— BEGIN —

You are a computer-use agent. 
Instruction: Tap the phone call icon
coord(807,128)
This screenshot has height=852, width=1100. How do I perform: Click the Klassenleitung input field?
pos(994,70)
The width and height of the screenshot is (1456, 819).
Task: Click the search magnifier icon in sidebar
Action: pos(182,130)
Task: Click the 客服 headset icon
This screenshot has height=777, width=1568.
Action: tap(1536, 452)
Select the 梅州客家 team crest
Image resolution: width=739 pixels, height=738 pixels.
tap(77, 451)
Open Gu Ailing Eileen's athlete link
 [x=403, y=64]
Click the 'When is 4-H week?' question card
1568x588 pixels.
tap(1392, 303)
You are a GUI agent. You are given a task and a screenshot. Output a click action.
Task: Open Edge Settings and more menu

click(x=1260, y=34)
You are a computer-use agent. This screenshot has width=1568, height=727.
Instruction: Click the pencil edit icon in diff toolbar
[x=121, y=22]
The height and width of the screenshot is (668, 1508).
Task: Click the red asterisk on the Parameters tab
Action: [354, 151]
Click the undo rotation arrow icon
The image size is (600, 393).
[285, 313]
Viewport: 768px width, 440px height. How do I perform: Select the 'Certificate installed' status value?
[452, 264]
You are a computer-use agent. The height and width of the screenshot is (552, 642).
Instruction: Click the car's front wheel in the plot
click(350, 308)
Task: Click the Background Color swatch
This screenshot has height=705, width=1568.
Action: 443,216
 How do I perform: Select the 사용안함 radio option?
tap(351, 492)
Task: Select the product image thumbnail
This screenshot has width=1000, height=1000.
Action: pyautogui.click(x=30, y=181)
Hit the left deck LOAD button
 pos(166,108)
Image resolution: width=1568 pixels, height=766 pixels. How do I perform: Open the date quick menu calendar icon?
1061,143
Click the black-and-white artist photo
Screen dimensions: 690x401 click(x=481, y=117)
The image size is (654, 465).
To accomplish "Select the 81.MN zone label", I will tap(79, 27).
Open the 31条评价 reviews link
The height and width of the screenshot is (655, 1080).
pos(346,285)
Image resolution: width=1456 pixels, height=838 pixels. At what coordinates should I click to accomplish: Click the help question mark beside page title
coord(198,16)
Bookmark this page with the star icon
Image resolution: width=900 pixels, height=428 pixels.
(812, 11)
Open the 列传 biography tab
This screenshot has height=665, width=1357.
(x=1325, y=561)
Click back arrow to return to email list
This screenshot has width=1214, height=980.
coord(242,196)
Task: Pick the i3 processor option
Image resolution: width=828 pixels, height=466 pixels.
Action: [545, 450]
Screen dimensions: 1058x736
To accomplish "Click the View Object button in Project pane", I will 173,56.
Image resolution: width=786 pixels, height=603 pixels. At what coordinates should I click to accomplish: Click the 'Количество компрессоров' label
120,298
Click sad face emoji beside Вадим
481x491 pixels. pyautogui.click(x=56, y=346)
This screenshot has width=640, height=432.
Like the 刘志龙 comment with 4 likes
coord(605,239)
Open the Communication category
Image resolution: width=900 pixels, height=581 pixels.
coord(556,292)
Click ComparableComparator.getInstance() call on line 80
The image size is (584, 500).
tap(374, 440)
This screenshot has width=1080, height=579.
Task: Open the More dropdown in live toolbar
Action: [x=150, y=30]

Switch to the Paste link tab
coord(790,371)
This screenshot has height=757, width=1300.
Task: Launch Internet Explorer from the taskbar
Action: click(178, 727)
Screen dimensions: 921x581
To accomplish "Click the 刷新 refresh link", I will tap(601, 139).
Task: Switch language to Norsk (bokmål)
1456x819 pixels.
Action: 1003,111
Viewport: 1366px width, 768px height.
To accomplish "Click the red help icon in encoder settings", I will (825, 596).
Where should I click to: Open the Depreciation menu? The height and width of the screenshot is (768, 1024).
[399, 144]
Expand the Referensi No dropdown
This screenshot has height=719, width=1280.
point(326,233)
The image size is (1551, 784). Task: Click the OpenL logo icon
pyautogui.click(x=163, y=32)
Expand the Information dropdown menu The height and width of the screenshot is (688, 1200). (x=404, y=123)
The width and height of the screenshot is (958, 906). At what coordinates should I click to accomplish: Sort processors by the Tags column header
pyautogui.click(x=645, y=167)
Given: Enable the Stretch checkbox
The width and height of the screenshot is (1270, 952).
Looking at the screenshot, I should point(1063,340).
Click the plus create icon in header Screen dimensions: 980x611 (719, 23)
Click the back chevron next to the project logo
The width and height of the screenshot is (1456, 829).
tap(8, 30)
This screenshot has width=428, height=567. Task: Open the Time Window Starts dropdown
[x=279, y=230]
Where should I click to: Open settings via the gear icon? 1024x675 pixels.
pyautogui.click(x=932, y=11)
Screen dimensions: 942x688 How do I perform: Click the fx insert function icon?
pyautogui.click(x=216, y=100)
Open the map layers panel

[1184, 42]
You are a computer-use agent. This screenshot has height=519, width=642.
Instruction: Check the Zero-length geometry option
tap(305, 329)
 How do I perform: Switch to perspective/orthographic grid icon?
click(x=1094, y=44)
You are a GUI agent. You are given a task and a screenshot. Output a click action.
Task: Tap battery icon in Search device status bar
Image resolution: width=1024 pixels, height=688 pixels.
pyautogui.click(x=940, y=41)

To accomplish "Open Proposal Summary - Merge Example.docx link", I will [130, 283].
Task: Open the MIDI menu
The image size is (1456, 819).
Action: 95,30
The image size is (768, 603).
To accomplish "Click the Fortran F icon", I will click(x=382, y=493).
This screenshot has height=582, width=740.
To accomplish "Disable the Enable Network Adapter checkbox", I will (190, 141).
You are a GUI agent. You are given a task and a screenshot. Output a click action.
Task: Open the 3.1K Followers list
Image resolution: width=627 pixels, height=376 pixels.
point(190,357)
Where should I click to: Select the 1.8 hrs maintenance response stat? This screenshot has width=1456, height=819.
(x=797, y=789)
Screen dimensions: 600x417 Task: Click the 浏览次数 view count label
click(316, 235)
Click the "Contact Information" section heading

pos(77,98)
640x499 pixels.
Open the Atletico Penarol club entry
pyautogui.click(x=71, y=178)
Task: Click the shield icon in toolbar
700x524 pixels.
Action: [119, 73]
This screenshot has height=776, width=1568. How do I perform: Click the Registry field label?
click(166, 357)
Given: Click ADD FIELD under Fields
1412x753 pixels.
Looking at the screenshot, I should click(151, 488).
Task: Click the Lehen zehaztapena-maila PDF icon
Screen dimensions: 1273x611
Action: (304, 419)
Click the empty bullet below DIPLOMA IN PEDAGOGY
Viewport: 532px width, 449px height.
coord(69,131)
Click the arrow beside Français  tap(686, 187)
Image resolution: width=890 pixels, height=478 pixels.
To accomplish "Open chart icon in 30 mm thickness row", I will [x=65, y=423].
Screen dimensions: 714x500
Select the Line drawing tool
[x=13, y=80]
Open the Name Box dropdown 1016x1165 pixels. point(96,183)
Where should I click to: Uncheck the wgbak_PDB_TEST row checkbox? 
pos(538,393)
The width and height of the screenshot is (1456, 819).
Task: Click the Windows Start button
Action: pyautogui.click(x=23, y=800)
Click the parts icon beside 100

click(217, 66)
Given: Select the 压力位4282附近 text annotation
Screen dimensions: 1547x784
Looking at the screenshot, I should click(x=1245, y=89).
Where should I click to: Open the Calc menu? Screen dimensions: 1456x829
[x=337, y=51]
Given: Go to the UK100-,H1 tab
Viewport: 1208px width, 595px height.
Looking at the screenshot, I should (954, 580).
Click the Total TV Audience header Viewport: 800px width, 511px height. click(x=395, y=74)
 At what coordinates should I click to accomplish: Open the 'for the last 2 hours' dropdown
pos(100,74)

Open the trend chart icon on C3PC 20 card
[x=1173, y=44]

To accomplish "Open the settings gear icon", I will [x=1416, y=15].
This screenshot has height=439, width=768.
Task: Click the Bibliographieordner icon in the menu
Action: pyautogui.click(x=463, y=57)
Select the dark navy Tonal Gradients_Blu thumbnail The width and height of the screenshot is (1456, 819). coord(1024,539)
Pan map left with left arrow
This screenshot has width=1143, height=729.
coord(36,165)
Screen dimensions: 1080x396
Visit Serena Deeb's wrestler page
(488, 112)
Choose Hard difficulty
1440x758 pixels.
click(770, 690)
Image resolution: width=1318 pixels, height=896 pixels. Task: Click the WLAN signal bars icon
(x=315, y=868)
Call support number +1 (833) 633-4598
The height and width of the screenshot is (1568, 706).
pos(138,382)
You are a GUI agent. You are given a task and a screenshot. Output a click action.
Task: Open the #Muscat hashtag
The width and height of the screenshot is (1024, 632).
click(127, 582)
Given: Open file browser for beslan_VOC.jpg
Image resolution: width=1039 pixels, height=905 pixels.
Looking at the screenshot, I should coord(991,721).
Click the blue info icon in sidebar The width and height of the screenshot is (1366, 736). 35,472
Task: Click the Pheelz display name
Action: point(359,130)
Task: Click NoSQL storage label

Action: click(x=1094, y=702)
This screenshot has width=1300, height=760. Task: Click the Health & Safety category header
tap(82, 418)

— END —

What the task requires =
Please reproduce the entries exactly, from the start of the entries through the line that contains "Action: pos(182,130)", with both ends included.

Written solution =
You are a computer-use agent. 
Instruction: Tap the phone call icon
coord(807,128)
This screenshot has height=852, width=1100. How do I perform: Click the Klassenleitung input field?
pos(994,70)
The width and height of the screenshot is (1456, 819).
Task: Click the search magnifier icon in sidebar
Action: pos(182,130)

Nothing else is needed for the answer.